One of the major challenges faced by biologists is how to identify the relation between highly divergent protein sequences. In general, when pairwise sequence identity between protein sequences fall below the 25% identity, statistical measurements do not clearly identify phylogenetic relations, structural features or protein functions. GDDA-BLAST (Gestalt Domain Detection Algorithm - Basic Local Alignment Search Tool), was originally designed to address these challenges but due to the length of protein sequences and the need to insert “seed” information at every position of the query sequence, it was prohibitive in nature.
Adaptive GDDA-BLAST works 19 times faster by exploiting similarities among embedded sequences. Instead of inserting a seed into every position of a query sequence, Adaptive GDDA-BLAST embeds a seed at the query positions where the seed is likely to be extended to an alignment.
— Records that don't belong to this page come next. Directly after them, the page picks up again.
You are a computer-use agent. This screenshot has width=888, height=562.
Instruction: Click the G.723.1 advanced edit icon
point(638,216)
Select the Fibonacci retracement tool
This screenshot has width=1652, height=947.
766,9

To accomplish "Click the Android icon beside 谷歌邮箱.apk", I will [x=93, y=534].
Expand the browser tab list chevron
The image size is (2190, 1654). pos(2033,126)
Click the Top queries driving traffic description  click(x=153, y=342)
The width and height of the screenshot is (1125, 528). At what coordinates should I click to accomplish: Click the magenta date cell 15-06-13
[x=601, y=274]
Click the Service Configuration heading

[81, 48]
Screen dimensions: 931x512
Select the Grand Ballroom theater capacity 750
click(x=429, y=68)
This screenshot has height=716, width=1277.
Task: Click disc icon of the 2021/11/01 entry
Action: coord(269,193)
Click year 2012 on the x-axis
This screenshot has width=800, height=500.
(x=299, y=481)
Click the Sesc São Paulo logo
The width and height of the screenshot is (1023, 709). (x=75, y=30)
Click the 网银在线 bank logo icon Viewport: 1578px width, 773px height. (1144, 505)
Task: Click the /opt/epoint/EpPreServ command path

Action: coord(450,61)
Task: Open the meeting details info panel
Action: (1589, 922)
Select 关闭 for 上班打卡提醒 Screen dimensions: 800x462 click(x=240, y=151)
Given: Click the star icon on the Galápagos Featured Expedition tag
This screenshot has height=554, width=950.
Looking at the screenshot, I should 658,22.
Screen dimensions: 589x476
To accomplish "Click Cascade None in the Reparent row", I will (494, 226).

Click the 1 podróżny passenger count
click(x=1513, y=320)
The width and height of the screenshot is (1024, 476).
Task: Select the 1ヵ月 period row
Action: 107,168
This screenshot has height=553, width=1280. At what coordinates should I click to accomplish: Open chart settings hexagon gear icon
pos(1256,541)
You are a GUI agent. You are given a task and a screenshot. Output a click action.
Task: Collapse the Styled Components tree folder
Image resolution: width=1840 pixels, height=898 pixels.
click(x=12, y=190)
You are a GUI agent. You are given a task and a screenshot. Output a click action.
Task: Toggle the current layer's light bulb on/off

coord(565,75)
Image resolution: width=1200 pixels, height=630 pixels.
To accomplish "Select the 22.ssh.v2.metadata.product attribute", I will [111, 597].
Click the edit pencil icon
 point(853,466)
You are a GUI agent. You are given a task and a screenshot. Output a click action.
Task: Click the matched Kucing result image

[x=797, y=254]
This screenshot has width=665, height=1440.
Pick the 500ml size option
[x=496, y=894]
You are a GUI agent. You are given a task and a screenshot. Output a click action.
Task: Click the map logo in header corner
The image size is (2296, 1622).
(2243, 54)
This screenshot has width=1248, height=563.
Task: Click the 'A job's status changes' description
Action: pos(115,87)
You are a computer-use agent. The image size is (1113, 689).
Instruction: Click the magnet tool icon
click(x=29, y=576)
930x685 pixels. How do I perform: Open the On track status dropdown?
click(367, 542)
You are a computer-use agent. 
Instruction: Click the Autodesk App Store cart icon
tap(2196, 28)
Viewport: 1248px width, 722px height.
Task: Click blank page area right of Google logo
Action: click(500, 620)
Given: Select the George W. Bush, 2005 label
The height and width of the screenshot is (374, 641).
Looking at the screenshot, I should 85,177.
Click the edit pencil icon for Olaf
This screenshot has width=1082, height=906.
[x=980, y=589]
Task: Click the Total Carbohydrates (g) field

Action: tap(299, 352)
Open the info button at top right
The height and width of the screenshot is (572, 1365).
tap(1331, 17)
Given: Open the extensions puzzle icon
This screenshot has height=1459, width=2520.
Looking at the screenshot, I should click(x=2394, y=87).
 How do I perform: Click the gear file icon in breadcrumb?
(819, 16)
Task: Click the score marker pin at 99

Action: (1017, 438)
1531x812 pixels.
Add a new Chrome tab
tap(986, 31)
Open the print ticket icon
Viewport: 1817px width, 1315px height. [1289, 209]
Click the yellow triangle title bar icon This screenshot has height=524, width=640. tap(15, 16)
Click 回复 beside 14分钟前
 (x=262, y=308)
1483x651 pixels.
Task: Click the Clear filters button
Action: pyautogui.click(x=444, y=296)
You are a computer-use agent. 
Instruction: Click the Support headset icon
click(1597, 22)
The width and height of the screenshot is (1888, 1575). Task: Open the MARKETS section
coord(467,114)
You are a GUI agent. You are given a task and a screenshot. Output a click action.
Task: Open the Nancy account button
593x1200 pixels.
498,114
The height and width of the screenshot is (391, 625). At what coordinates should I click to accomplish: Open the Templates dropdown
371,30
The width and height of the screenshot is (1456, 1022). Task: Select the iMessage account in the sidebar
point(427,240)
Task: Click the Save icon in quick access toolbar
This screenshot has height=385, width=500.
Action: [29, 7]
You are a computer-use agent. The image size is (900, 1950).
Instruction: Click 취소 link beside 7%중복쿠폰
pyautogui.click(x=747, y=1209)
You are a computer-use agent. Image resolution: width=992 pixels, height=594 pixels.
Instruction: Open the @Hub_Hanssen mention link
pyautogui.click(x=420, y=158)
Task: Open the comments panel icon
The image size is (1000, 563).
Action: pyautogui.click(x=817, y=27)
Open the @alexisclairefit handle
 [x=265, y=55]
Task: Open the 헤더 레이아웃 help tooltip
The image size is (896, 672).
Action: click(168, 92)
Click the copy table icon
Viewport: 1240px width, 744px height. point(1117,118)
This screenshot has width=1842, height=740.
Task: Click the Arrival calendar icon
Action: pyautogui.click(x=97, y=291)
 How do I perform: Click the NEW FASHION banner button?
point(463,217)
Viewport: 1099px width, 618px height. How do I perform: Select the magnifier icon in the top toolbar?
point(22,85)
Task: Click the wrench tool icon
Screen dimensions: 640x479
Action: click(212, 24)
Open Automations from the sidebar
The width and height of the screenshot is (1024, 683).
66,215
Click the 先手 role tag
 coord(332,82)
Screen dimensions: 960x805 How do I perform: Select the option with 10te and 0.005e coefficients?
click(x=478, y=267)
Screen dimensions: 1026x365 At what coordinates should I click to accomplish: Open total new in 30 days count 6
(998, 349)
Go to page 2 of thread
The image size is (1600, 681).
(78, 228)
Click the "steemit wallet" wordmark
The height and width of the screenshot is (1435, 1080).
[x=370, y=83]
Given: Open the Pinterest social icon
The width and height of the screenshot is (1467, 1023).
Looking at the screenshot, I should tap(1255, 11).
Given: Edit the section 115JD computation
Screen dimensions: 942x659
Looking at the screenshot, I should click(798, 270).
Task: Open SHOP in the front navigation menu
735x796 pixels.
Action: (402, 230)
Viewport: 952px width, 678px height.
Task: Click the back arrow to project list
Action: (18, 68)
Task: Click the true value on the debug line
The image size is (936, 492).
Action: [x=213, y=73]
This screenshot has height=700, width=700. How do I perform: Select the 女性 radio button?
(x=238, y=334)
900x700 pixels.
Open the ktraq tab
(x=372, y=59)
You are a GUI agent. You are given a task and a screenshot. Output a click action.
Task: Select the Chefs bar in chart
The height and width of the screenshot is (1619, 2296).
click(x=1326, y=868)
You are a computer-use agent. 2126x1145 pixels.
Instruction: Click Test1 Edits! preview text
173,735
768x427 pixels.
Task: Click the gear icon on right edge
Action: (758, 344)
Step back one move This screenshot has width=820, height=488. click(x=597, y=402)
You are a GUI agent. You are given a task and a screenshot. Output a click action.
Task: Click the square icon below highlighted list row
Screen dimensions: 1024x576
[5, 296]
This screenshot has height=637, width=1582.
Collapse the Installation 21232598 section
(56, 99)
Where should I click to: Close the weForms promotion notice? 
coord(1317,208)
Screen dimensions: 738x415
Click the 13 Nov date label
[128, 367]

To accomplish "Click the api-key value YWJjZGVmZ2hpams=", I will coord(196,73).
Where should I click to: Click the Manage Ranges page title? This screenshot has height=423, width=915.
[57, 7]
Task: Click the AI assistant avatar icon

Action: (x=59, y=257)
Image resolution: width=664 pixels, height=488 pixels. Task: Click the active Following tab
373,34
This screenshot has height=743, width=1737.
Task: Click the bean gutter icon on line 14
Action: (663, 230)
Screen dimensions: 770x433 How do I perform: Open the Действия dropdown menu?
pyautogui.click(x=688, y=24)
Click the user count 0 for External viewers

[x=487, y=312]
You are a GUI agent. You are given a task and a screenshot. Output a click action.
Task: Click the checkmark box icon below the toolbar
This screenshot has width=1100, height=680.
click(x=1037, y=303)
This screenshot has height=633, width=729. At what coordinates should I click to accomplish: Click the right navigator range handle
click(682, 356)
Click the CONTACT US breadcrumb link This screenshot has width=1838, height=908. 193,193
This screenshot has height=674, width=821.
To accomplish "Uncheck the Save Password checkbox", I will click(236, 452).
Costly computations are thus avoided.
The researchers believe that the alignment information that can be discovered using this method will have broad impacts on human health and disease, as well as basic science endeavours. In addition, the theories behind these algorithms are also likely to have applications in other fields that use pattern-based prediction algorithms.
The research team included Damian van Rossum, Director of the Center for Comparative Proteomics, and his colleague at the Center, Yoojin Hong. It was partially funded by the Huck Institutes.